International dance in India is at a very nascent stage. Likewise, the audiences at large are not fully aware and have a lot of catching up to do, so a lot of times you cannot necessarily do the kind of work you would like to do as it would not connect with them. Also, developing dancers means they have to follow through with their training and do it professionally long term. Most young dancers, for practical reasons, shift out of dance just as they are about to discover their real dance. That point is where one can create the most interesting choreography on the dancer but they move on and so one is constantly working with a younger crop with limited training and experience. This however is changing rapidly, thankfully, as now dance is being taken a little more seriously as a vocation.

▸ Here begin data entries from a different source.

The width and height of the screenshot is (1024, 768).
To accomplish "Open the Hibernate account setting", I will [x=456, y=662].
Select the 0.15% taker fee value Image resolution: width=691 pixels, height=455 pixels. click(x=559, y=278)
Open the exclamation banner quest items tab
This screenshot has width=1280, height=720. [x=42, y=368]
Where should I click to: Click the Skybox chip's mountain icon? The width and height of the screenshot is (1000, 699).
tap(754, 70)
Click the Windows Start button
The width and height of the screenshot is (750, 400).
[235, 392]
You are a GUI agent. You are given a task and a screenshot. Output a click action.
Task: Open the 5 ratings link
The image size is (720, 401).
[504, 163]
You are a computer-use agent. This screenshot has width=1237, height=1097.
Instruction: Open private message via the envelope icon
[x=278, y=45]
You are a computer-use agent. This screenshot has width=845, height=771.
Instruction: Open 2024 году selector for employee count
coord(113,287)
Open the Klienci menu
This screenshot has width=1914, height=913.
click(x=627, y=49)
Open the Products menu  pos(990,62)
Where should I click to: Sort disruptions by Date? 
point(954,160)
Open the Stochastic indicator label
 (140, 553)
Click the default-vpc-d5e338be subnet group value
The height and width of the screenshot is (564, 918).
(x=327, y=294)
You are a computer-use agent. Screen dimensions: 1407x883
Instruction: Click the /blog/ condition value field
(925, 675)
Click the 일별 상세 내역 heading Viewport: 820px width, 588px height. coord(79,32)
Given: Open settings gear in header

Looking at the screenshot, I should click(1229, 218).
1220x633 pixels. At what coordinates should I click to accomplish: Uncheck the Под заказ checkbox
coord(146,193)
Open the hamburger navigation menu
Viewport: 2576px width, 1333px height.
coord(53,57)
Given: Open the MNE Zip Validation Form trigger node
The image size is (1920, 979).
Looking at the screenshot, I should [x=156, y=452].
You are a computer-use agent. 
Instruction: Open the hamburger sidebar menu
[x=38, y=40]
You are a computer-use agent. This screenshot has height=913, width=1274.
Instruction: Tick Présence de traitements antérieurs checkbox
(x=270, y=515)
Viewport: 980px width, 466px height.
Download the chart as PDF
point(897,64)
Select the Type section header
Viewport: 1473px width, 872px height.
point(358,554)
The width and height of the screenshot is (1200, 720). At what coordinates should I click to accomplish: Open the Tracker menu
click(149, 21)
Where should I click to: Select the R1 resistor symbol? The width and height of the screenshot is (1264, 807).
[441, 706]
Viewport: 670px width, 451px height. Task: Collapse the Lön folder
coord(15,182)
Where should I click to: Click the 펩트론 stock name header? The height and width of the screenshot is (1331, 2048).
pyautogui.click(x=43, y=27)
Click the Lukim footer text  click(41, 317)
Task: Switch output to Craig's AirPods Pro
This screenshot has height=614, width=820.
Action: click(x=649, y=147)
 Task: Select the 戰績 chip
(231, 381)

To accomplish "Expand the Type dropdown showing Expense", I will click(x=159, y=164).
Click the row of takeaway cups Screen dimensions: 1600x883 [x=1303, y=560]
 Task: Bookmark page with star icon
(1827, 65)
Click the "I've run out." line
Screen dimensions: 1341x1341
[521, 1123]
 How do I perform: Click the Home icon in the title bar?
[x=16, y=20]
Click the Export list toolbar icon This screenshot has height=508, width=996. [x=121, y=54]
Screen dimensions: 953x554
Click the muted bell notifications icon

Take us back to where you were born, your school days and you as a Goan.
I was born and raised in Chembur in Mumbai. I moved to Australia when I was 21-years-old. I currently live in Juhu. I went to a boarding school called St. Marys in Mt. Abu, Rajasthan followed by college at St. Xavier’s in Mumbai. My father’s family is from Camurlim and my mother’s side is from Mandrem. I love Goa and go there at least 4 or 5 times in the year, if not more. In fact, I travel to Goa at any opportunity I can get! I understand Konkani but unfortunately I don’t speak the language… but that’s something I intend to change very soon.

Where do you see yourself five years down the line?
My aim in the next 5 years is to spread The Danceworx into more cities and satellite towns in India and create more dance awareness and opportunity. My dream is also to set up a full-time dance centre in Goa.